Python Read Big File Example

Read file in python is very simple, you can use read and readlines function to easily read them. But there are also some tricks in using them. This article will tell you how to use them correctly.

1. read() and readlines().

You often see the pairs of read() and readlines() functions in a handy tutorial for searching python read-write files. So we’ll often see the following code.

with open(file_path, 'rb') as f:
    for line in f.readlines():
        print(line)

with open(file_path, 'rb') as f:
    print(f.read())

This does not cause any exceptions when reading small files, but once reading large files, it can easily lead to memory leak MemoryError.

1.1 read([size]).

The read([size]) method reads size bytes from the current location of the file. If do not specify the value of parameter size, it will read until the end of the file. All the data will be saved in one string object.

1.2 readlines().

This method reads one line at a time, so it takes up less memory to read and is more suitable for large files. But readlines will construct a list object to store each string line. So everything is saved in memory and memory overflow errors may occurs.

Task requirements |
• 1. Decide whether each statement below agrees with the Python file-reading article above, answering yes or no and quoting the words from the article that decide it. (a) When no size is given, read([size]) reads until the end of the file. (b) The article says read() and readlines() raise exceptions even with small files. (c) The article says readlines builds a list object to store each line.
• 2. Carry the article on reading big files in Python forward from its final sentence.

Source material |
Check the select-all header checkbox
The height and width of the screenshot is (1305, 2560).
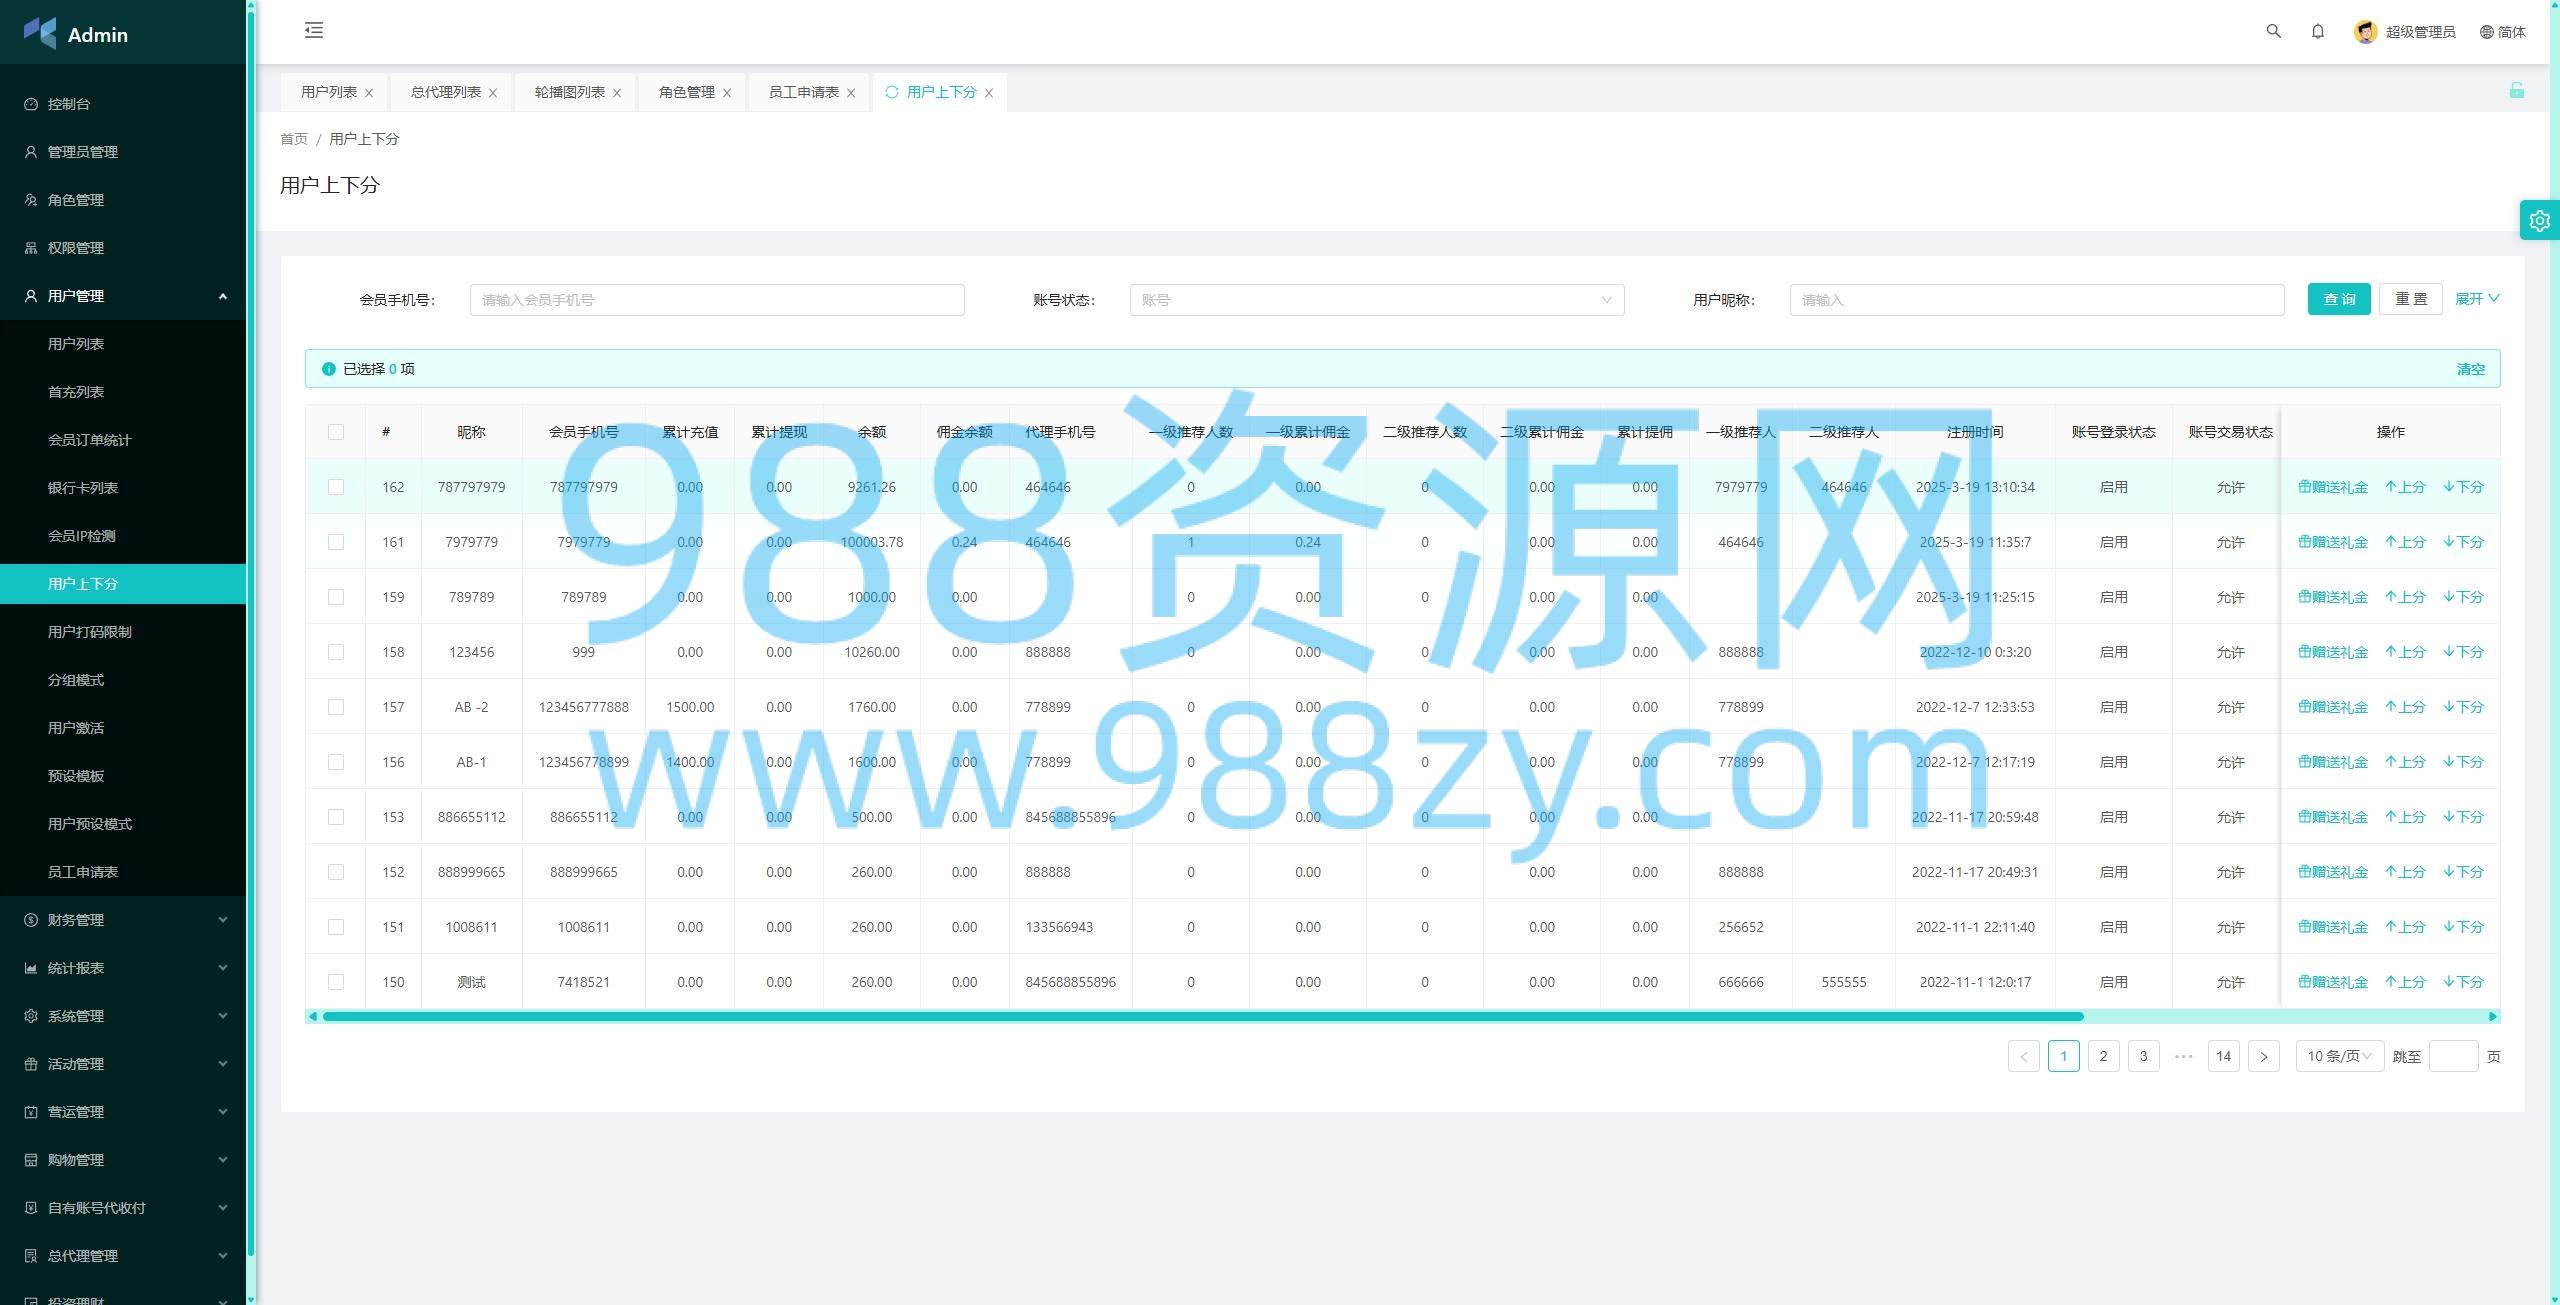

Per-task answers |
• 1.
(a) Yes: "If do not specify the value of parameter size, it will read until the end of the file."
(b) No: "This does not cause any exceptions when reading small files"
(c) Yes: "readlines will construct a list object to store each string line."

• 2.
2. How To Correctly Use read and readlines.

It is very dangerous to write the above code in a real running system. So let’s see how we can use it correctly.

2.1 read binary file.

If it’s a binary file, the recommended way is to specify how many bytes the buffer read. Obviously the larger the buffer, the faster the read.

with open(file_path, 'rb') as f:
    while True:
        buf = f.read(1024)
        if buf: 
            ...
        else:
            break

2.2 read text file.

If it is a text file, you can use the readline method and directly iterate the file, read one line at a time, the efficiency is relatively low.

with open(file_path, 'rb') as f:
    while True:
        line = f.readline()
        if line: 
            print(line)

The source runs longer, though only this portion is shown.